Task 5: String Calculator¶

Goal: add("") is 0, add("1") is 1, add("1,2") is 3, then support newlines and custom delimiters. Roy Osherove's kata — great for practicing incremental requirements.

Test list:

[ ] ""      -> 0
[ ] "1"     -> 1
[ ] "1,2"   -> 3
[ ] "1,2,3,4" -> 10   (arbitrary count)
[ ] "1\n2,3" -> 6     (newline delimiter)
[ ] "//;\n1;2" -> 3   (custom delimiter)

Walkthrough + Solution

### Python

import re
def add(numbers):
    if numbers == "":
        return 0
    delimiter = "[,\n]"
    if numbers.startswith("//"):
        header, numbers = numbers[2:].split("\n", 1)
        delimiter = re.escape(header)
    return sum(int(x) for x in re.split(delimiter, numbers))

**Step notes:** `""->0` is a guard you add first. `"1"->1` forces `int(...)`. `"1,2"->3` forces splitting + sum. The arbitrary-count test forces the comprehension over a split (not a hard-coded two-operand parse). Newline and custom delimiter each get driven in as a separate red, with a refactor pass to keep the parsing readable. **Lesson:** TDD shines for *incrementally specified* requirements — each new rule is a new red, and the earlier tests guard you against breaking prior behavior as you extend the parser.

Task 6: Fix a Bug Test-First¶

Goal: Practice the single most valuable everyday application of the laws: never fix a bug without a failing test that reproduces it first.

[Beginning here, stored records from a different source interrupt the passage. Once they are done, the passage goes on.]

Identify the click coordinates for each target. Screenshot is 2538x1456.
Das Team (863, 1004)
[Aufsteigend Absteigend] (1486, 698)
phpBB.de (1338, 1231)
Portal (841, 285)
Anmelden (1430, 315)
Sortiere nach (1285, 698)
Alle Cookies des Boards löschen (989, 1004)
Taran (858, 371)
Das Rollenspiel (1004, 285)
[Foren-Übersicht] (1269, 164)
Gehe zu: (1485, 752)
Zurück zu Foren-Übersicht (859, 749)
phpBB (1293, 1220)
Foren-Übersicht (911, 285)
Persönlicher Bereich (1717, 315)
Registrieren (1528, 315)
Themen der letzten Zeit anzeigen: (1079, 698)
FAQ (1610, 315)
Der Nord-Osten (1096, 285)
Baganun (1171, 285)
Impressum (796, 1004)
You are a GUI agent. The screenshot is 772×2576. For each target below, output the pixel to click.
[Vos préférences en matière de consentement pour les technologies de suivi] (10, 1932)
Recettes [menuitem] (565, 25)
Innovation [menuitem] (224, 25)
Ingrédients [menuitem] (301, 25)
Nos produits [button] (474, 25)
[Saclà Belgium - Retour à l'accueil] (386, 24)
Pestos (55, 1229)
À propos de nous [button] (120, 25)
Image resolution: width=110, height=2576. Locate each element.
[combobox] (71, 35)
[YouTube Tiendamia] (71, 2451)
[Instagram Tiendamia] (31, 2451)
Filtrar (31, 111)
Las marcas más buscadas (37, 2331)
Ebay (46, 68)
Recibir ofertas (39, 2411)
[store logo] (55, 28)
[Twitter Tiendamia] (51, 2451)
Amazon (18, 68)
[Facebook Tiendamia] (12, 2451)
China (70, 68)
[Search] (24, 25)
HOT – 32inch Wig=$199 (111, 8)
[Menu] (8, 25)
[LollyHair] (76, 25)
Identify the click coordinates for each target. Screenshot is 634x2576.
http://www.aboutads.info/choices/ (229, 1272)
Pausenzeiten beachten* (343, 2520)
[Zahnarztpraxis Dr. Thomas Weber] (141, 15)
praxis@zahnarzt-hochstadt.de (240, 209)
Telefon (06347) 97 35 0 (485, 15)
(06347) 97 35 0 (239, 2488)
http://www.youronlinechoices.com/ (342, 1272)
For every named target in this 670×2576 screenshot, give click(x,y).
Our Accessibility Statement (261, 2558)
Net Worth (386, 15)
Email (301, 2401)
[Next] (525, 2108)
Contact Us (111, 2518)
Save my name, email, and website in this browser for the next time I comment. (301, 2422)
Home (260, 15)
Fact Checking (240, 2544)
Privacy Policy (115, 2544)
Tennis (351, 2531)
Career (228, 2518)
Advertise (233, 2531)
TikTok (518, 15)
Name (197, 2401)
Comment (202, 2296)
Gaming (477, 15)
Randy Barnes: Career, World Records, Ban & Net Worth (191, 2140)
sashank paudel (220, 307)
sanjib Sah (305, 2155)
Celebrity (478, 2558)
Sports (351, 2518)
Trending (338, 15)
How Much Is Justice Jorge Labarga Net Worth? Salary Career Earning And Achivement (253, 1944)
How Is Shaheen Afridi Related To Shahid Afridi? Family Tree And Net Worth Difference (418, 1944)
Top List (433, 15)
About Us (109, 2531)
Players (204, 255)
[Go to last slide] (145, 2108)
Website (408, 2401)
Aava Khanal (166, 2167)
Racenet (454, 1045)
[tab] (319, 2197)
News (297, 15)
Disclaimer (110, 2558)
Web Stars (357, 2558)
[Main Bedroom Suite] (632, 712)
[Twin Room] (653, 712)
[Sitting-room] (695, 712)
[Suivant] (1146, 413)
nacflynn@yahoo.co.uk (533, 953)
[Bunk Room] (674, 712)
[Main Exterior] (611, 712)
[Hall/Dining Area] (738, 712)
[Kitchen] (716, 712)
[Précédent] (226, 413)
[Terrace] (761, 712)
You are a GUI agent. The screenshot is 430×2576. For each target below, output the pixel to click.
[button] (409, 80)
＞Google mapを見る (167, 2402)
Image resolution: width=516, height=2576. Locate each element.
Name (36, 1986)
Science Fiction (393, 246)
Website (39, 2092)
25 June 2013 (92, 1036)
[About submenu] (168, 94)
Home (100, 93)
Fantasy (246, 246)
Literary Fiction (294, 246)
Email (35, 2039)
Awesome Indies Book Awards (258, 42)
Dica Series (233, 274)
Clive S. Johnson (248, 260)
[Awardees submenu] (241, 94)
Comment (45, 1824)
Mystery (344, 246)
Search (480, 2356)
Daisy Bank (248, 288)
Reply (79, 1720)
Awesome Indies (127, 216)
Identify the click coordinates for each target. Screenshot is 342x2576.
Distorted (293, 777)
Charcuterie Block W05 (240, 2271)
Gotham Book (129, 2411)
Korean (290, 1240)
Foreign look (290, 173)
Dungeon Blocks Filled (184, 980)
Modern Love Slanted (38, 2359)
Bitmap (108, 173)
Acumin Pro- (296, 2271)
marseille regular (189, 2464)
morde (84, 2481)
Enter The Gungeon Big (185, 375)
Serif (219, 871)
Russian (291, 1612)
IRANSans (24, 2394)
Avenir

Given bug report: "average([]) crashes with a divide-by-zero in production."

def average(nums):
    return sum(nums) / len(nums)   # ZeroDivisionError on []

Walkthrough + Solution

### Step 1 — reproduce as a failing test (RED), before touching the code

def test_average_of_empty_is_zero():
    assert average([]) == 0        # currently raises ZeroDivisionError → RED

### Step 2 — minimum fix (GREEN)

def average(nums):
    if not nums:
        return 0
    return sum(nums) / len(nums)

### Step 3 — confirm the existing happy-path test still passes; refactor if needed (nothing here). **Lesson:** the failing test proves you understand the bug, proves the fix works, and *stays in the suite forever* as a regression guard. A fix without a failing-first test proves nothing and invites the bug to return. This is the habit to adopt before any other TDD habit. (See [Professional](professional.md) — "reproduce every bug with a failing test.")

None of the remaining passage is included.